▸ EXCERPT PROVIDED
## Begin
What are the benefits of gymnastics?
I would like to organize the benefits and limitations of gymnastics in several categories for ease of understanding: (a) physical, (b) psycho-social, and (c) miscellaneous. I would like to balance my treatment of benefits with appropriate discussion of some of the limitations of gymnastics participation. In this way, I hope to provide an even treatment of gymnastics so that parents, gymnasts, and coaches may better understand what gymnastics can and cannot do.
1. Gymnastics is an anaerobic sport.
Anaerobic means “without oxygen.” Gymnasts tend to have middling levels of aerobic (with oxygen) capacity. However, gymnasts are among the strongest and most flexible of all athletes. Gymnastics performances usually last under 90 seconds. The level of intensity of the activities is too high for long-term performance such as seen in endurance sport long duration events like the marathon.
Most sports are anaerobic in nature. Only the long term endurance sports such as cycling, swimming, and running are largely aerobic. Gymnastics is an “acyclic” sport which means that the same movements are not repeated over and over. There are numerous benefits to cyclic, long-term endurance sports but variety is generally not one of them. One of the major benefits of gymnastics activity is that it subjects the gymnast’s body to a wide variety of stimuli. Repeating the same movement patterns over and over has recently been questioned. And, the generally assumed superiority of aerobic training has been shown to be illusory for many areas of fitness, particularly with regard to weight loss.
2. Gymnasts are among the strongest, pound for pound, of all the Olympic athletes.
Gymnasts are strong in what is termed “relative strength”. Gymnasts demonstrate their strength by being able to move their bodies through a myriad of positions. Their strength is high when expressed relative to their body weight. “Absolute strength” is the term sometimes applied to strength that is expressed by moving some object or opponent. For example, football lineman and shot putters have large absolute strength while gymnasts and martial artists have large relative strength (43). One of the major determinants of absolute strength is physical size. Large people tend to be strong in absolute terms, while smaller people are less strong. Strength is one of the major redeeming characteristics of gymnastics. Gymnasts tend to develop upper body strength more than many other sports.
3. Gymnasts are among the most flexible of all athletes.
## End
▸ PARTS OF THE EXERCISE
1 – Copy the records from the line containing "646x320 pixels." through the line containing "pos(139,266)", including both of those lines, and omit the pictures.
2 – Pick up the text on the benefits of gymnastics at the point where it ends, and continue it.
The text above and the records that follow are drawn from unrelated sources.

▸ RECORD SET
## Begin
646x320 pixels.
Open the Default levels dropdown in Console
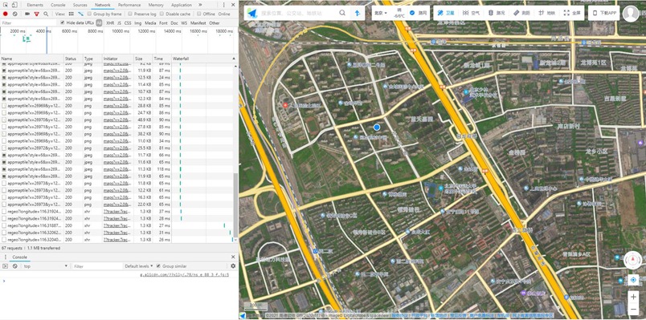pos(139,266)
## End
## Begin
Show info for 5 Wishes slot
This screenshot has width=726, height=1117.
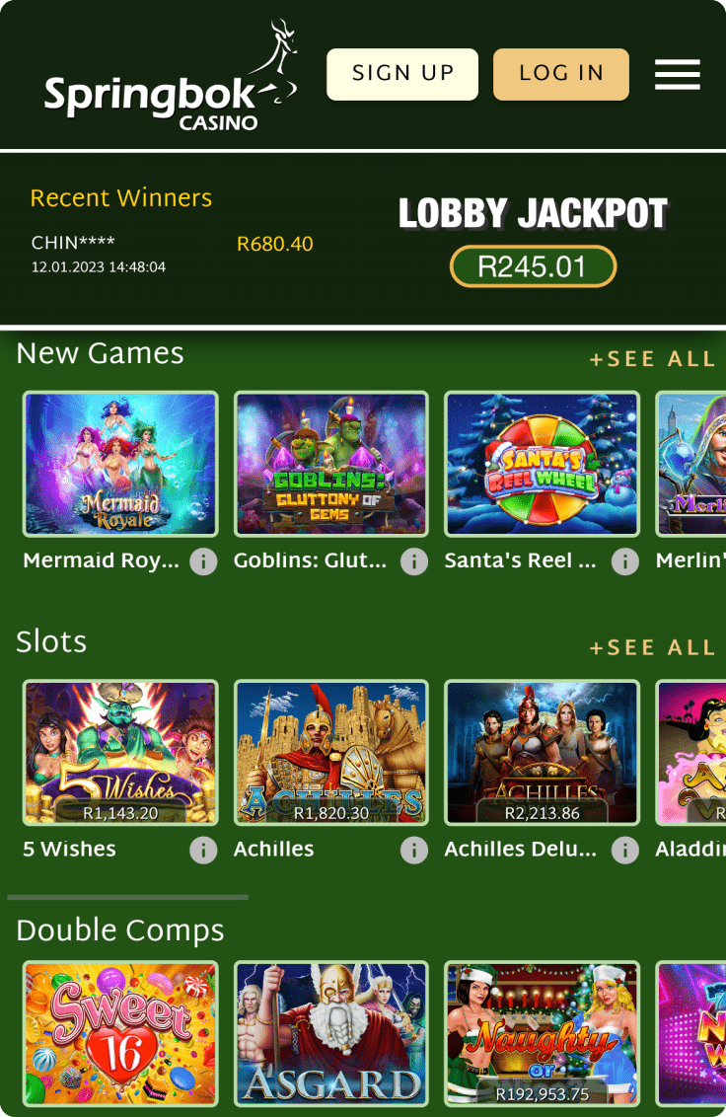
## End
▸ SOLVED TASKS
1 –
646x320 pixels.
Open the Default levels dropdown in Console
pos(139,266)

2 –
Gymnastics emphasizes flexibility due to the need for gymnasts to adopt certain specific positions in order to perform skills. The flexibility demands of gymnastics are probably the most significant and unique aspects of gymnastics that serves to separate gymnastics from most other sports.
It is believed that flexibility can be an effective aid to the reduction of injury, preventing athletes from forcing a limb to an injurious range of motion. Flexibility can also be overdone when a gymnast relies on an increased range of motion in inappropriate positions, particularly the spine. However, the research on gymnastics’ contribution to spine disorders and disc degeneration has been mixed. Care should be taken to ensure that gymnasts develop flexibility in appropriate postures, and that appropriate and planned progressions are used in developing new ranges of motion.
4. Gymnasts are very good at both static and dynamic balance.
Gymnastics has an entire event for women devoted to the concept of balance – the balance beam. The men also have an event that requires extraordinary balance abilities – pommel horse. Of course, handstands are probably the single most recognized balance skills. The still rings in men’s gymnastics is an underrated balance event which requires the gymnast to continuously keep the movable rings under himself. Gymnasts learn to balance on their feet and their hands. Interestingly, gymnasts tend to develop a higher tolerance for imbalance or disturbances to their balance. Gymnasts do not react with as large a “startle response” to sudden imbalances as nongymnasts. This probably means that gymnasts can tolerate larger disturbances to their posture because they have become more familiar with these positions and do not consider them to be such a threat.
5. Gymnasts learn early to fall without injuring themselves.
Because gymnastics is performed on mats, the gymnast learns to fall and roll to spread the forces of impact over a larger area and time. Considerable effort is expended in the early teaching of gymnasts to roll – partly as a skill in itself and partly as a prerequisite to other skills. Learning to fall helps the gymnast avoid injury. Fall-training can help prevent injuries in most sports. Gymnasts acquire a very “cat-like” ability to right themselves and to fall without being hurt.
6. Gymnasts are among the smallest and lightest of athletes.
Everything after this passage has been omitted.